4 - L'eau et le fer. Les chemins de fer avant la seconde guerre mondiale. Le Traitement intégral Armand (TIA)

C'est au début du XIXe siècle que sont mises en service en France les premières lignes de chemin de fer, d'abord destinées au transport, puis aux voyageurs dès les années 1830. Le Second Empire marque un grand moment de développement des voies ferrées, lié à la croissance économique du pays.
Des concessions sont attribuées par l'État, afin d'autoriser des compagnies privées à construire et exploiter des lignes. Il se charge dans le même temps de la surveillance des tarifs, les compagnies assurant un service public.
Les compagnies privées connaissent des difficultés financières ; aussi, l'État intervient dans la gestion des chemins de fer afin de les soutenir. Cependant, la première guerre mondiale, la concurrence du transport routier pour les voyageurs marquent de grandes difficultés financières pour l'ensemble des compagnies ; les possibilités de renflouement de ces dernières sont réellement compromises par la crise économique de 1929.
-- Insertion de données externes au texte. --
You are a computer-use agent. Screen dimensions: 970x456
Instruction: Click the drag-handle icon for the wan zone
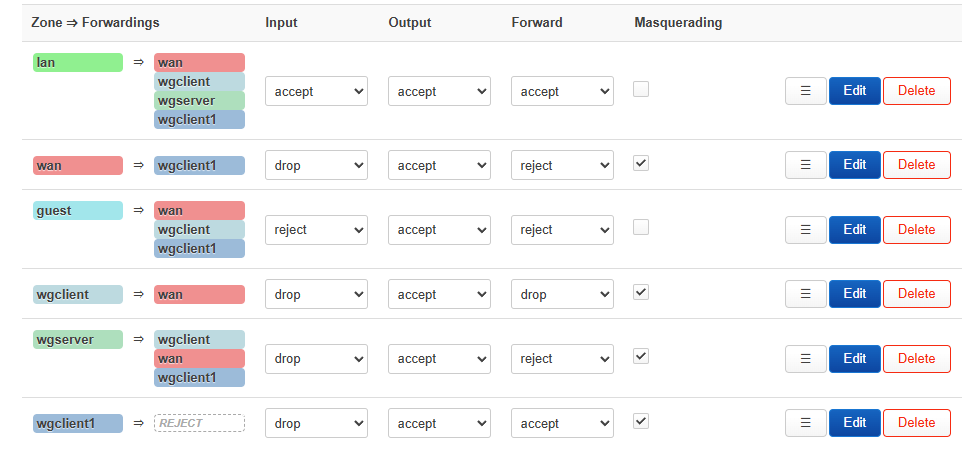point(805,165)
Aussi, par une convention du 31 août 1937, l'État nationalise les chemins de fer pour une durée de 45 ans. Pour cela, il crée en 1938 la Société nationale des chemins de fer français (SNCF), qui doit créer un réseau unique économiquement viable, sous la responsabilité de l'État, en fusionnant les divers réseaux existants. Cette convention stipule que sa gestion doit être faite de façon industrielle et suivant des tarifs fixés à un niveau permettant de couvrir les dépenses.
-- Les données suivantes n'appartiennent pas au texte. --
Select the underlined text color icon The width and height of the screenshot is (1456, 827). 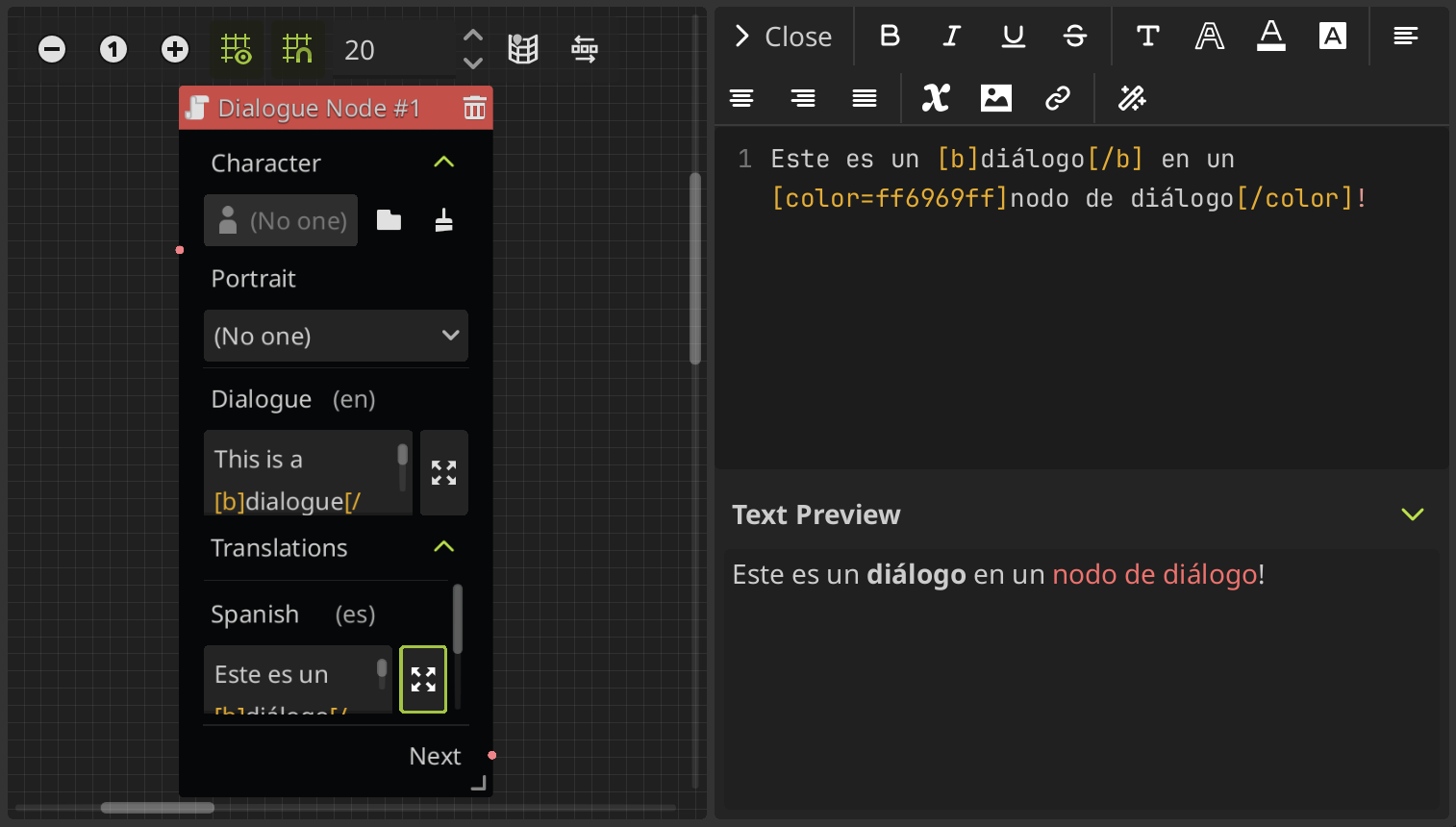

Afin de résoudre les difficultés financières que connaissaient les chemins de fer jusque-là, les obligations de service public et les modalités pratiques de son fonctionnement sont définies dans un cahier des charges de l'exploitation du réseau.

Louis Armand se forme et continue à découvrir les différents aspects techniques des chemins de fer. Il cherche également à améliorer l'efficacité du matériel dans l'intérêt du transport et des voyageurs.
Les chaudières des locomotives à vapeur sont souvent attaquées par l'entartrage qui provoque de nombreux disfonctionnements. Louis Armand trouve alors un procédé qui traite les eaux, afin d'éviter les problèmes de corrosion : c'est le TIA, utilisé dès 1940, qui réduit les coûts d'entretien des locomotives, telles les 141-R Libération d'après-guerre, avant le développement de l'électrification des lignes de chemin de fer.